The neighbourhood convenience is still there, but layered with consistent quality, proper hygiene, and staff who can actually advise you on portions or recommend a cut for a specific meal.
That kind of guidance matters more than people realise. Knowing that 400 grams is genuinely enough for a family of four, not just feeling like it should be, is what stops the overbuying.
There’s also the habit of bulk-buying worth reconsidering. Many of us stock up and freeze, telling ourselves it’s more practical. Sometimes it is. But more often, meat bought in bulk gets forgotten, hidden behind other things in the freezer, then discovered months later in a state nobody wants to cook.
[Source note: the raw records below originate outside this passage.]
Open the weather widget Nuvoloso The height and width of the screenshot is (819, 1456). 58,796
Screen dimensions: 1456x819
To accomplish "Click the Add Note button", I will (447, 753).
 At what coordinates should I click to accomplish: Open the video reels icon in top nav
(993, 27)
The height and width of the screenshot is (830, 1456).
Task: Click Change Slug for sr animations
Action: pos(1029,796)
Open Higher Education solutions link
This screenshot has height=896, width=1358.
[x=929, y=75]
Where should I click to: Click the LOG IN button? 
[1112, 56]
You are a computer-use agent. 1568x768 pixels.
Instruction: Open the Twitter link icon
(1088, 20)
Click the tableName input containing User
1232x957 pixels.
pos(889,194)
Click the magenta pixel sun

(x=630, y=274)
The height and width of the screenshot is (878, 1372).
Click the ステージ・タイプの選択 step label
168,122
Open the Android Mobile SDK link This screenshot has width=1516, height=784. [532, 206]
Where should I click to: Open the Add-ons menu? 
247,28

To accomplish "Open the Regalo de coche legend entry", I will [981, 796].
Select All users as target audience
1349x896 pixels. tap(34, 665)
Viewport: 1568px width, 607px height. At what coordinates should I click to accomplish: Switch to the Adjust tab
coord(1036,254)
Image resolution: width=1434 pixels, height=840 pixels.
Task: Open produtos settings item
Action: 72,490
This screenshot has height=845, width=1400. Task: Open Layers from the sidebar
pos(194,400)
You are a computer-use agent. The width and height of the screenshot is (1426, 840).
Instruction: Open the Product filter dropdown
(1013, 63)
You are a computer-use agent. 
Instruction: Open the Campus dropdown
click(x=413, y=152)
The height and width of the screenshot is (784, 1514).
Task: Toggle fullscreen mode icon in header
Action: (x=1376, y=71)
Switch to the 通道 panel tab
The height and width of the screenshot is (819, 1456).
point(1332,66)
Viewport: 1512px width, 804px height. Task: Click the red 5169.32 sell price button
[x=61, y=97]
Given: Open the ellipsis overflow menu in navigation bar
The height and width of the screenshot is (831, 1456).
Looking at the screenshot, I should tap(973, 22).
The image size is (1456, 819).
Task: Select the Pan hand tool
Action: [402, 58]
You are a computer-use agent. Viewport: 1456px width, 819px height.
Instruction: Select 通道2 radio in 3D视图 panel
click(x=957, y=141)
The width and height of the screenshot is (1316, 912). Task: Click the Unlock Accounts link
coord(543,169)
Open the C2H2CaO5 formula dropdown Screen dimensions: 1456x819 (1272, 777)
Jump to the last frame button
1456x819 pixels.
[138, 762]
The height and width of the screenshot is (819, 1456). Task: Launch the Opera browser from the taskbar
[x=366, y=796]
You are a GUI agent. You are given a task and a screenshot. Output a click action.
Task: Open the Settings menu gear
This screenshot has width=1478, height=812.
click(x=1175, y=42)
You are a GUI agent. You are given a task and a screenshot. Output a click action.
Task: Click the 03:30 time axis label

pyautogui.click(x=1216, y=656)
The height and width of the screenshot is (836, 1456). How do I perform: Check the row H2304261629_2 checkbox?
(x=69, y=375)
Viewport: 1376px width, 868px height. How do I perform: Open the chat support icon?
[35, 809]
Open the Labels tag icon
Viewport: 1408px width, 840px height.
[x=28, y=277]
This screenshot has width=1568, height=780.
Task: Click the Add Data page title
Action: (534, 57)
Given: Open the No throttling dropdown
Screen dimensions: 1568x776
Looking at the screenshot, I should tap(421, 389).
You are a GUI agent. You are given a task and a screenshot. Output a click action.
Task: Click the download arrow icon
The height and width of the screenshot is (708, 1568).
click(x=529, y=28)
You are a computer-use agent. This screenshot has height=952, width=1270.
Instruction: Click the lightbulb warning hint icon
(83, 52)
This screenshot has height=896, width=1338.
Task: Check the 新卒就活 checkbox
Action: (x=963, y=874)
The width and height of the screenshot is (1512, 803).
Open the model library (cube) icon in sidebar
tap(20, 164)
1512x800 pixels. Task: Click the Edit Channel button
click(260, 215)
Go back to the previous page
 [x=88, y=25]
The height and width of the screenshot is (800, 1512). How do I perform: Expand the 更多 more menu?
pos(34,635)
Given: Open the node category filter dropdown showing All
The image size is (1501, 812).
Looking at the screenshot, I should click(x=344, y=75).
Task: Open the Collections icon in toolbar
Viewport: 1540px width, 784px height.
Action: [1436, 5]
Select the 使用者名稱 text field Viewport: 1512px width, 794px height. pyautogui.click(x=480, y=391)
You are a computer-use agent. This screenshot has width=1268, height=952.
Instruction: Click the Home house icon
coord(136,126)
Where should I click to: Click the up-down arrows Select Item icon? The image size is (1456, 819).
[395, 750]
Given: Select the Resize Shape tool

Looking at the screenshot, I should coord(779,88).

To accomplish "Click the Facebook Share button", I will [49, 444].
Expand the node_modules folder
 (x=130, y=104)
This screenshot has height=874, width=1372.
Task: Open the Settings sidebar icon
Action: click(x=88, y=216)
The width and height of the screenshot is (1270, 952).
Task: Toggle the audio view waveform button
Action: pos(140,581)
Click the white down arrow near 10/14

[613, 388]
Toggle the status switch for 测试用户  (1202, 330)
Buying smaller quantities more regularly, from a butchery that’s close by and easy to visit, is often a more honest approach.
There’s a financial case for all of this, which is obvious. But there’s also something beyond money. Every piece of meat that goes to waste represents feed, water, labour, and farming effort.
Wasting it isn’t just a household budget problem; it’s a real cost that runs further back up the chain than most people think about at the moment of shopping.
None of this requires complicated behaviour change. It starts at the butchery, asking for the right amount, understanding your portions, and buying with a clear meal in mind rather than a vague sense of plenty.
That’s a habit worth building. And your neighbourhood butchery is a good place to start.
Philip Maina is the Chief Commercial Officer at Kenchic PLC.